REQUIREMENT: Please set down exactly the lines from the one containing "Task: Mute the player volume" through the last line of the records below, both included, with no pictures.

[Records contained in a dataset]

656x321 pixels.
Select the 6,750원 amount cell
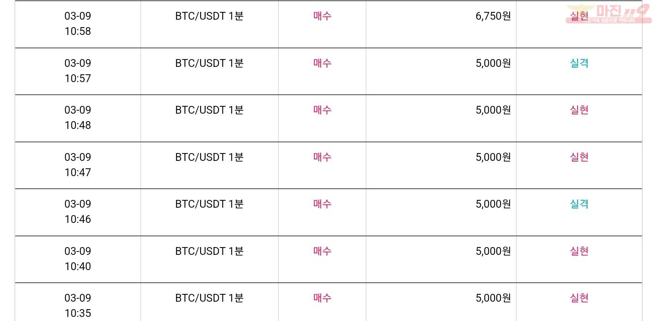493,16
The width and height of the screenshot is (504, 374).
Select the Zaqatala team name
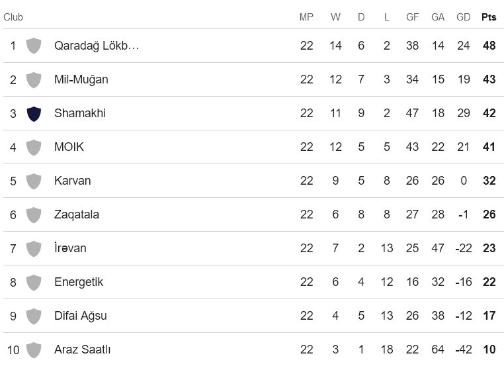[77, 214]
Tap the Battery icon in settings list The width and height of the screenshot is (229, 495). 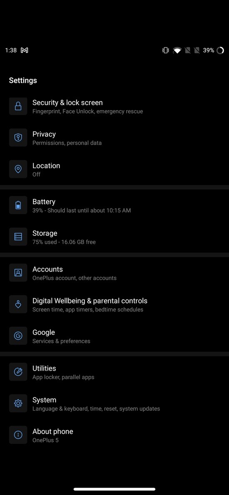[18, 205]
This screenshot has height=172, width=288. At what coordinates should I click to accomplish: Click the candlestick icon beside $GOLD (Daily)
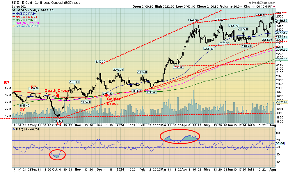[x=13, y=10]
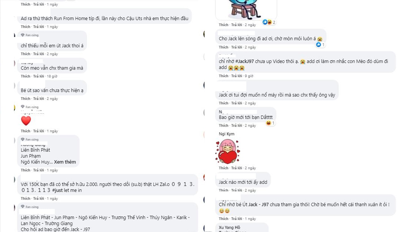
Task: Like the Bé út sao vẫn chưa comment
Action: (x=25, y=98)
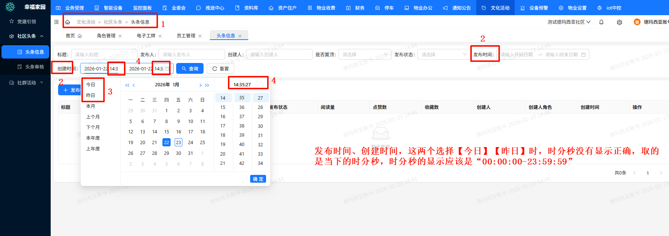Screen dimensions: 669x236
Task: Go to previous year in calendar
Action: pyautogui.click(x=127, y=85)
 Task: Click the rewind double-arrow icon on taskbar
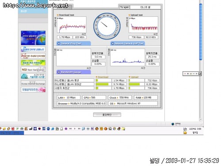point(70,129)
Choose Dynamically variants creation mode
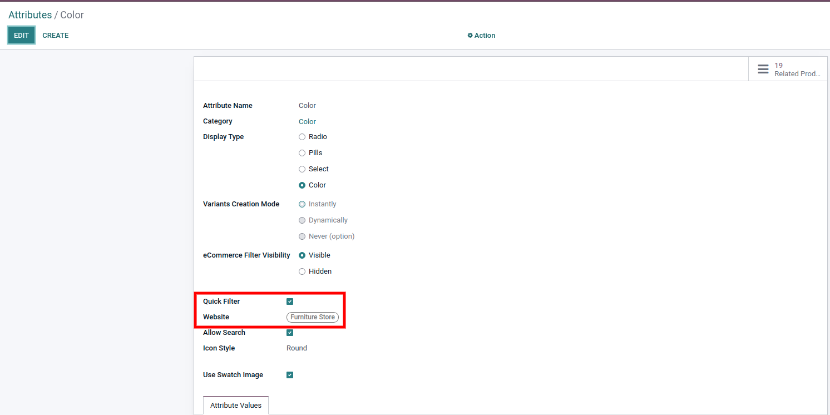 pos(302,220)
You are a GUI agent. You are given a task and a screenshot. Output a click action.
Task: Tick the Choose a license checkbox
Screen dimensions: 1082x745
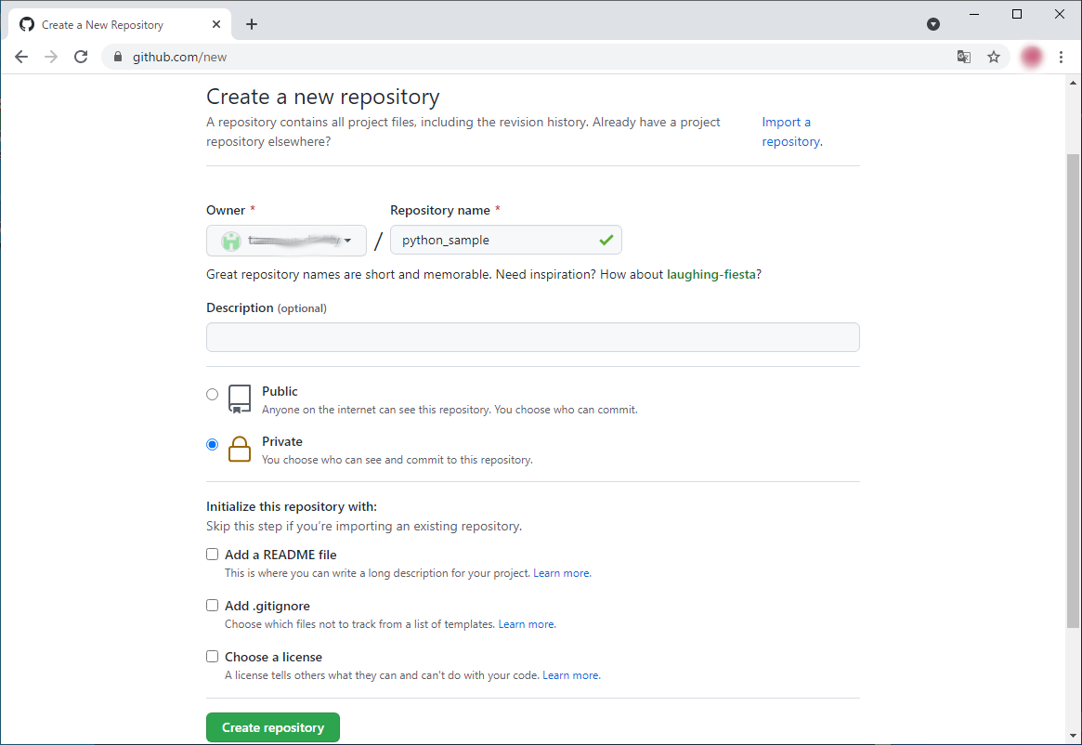point(213,657)
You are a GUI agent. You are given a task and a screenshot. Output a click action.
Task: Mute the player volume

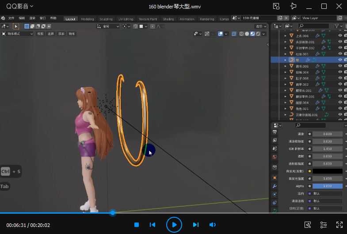(x=213, y=225)
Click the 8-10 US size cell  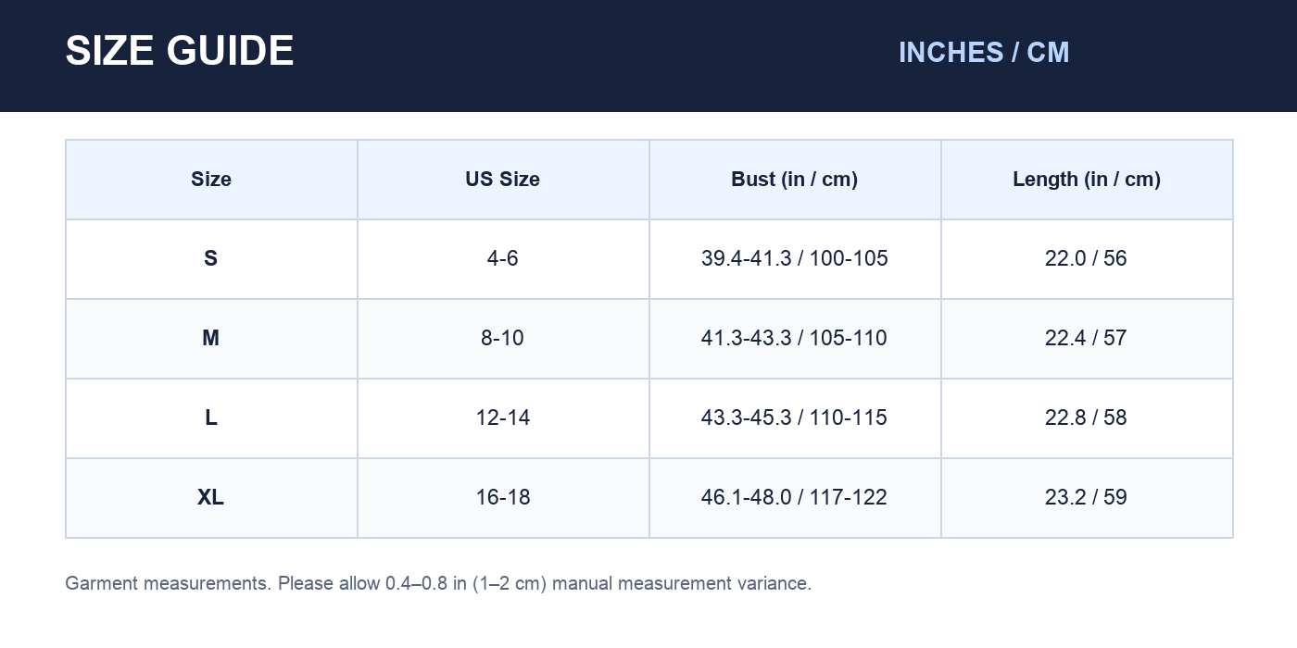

SOLUTION TO THE PROBLEM:
Task: Mute the player volume

(x=213, y=225)
Click the 8-10 US size cell  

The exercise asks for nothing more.